Posted: 2011/08/27 02:30:13
by dcmarti1
I am VERY uneasy about installing something outside the repos or whatever the update manager tells me to, but I found this:

http://www.oeconomist.com/blogs/daniel/?p=4653

The latest from the Mozilla site is Firefox 6.0. I realize I would just substitute THIS file name for the one in the instructions, but is this sort of pre-compiled binary THIS easy? Any gut feelings from the experts would be appreciated.

(I did check to see if I had a firefox.desktop file as mentioned and I do not.)

Placing it in /opt will not conflict with the rpm database - I am guessing.

3.6.9 is even a tad bit out-of-date for me but I realized CentOS depends on the upstream vendor. This is NOT a complaint posting.

Marti

Too easy of a Firefox upgrade?

Posted: 2011/08/27 04:20:31
by scottro
Only thing that I had to do was, in the directory that it made when I installed it, was create a plugins directory and copy my libflashplayer.so to that directory. If I were worried about java, I would have done it with that too.

I don't know how Gnome menus work, but in openbox, I just changed the path in my openbox/rc.com from firefox to ~/firefox/firefox

Re: Too easy of a Firefox upgrade?

Posted: 2011/08/27 08:56:02
by dcmarti1
Ahh, flash and java. Had not thought of that. Thanks! I had NOT thought about them.

I will still have to decide if I want to try this, or just endure the wait for "upstream" to update it.

If anyone with the permission would like to do so, they could set this to Closed. (At work we differentiate between closed and resolved.)

Re: Too easy of a Firefox upgrade?

Posted: 2011/08/27 16:20:02
by TrevorH
FWIW, 'upstream' have already updated Firefox several times but those updates have not yet made it to CentOS 6. The latest upstream is ftp://ftp.redhat.com/pub/redhat/linux/enterprise/6Workstation/en/os/SRPMS/firefox-3.6.20-2.el6_1.src.rpm (Warning!

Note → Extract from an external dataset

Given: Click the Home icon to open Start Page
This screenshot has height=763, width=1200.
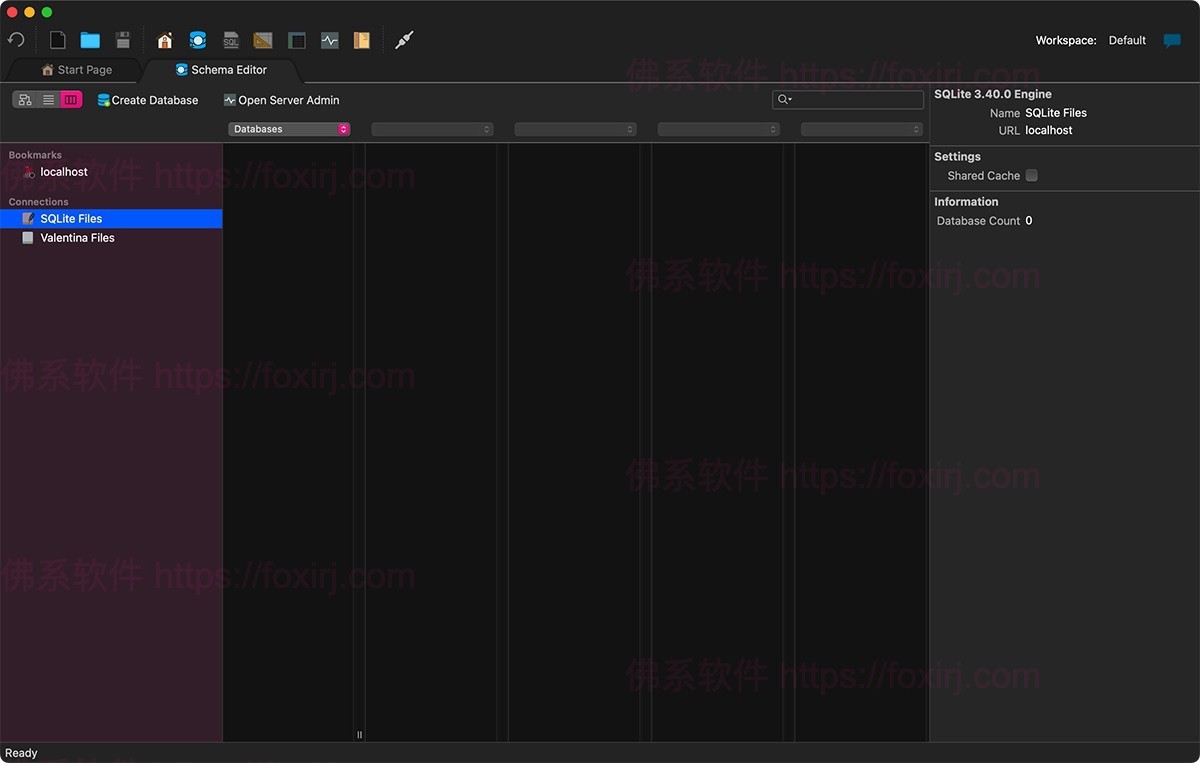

Source package [b]not[/b] binary!).

Re: Too easy of a Firefox upgrade?

Posted: 2011/08/28 01:24:16
by dcmarti1
Thanks for the link, Trevor. It truly is appreciated. As soon as I saw src.rpm I knew that indicated to me "don't do it!".

src = sorry, really challenging

Hey, I know my Linux limits. :) I will wait for the CentOS repo to reflect the latest.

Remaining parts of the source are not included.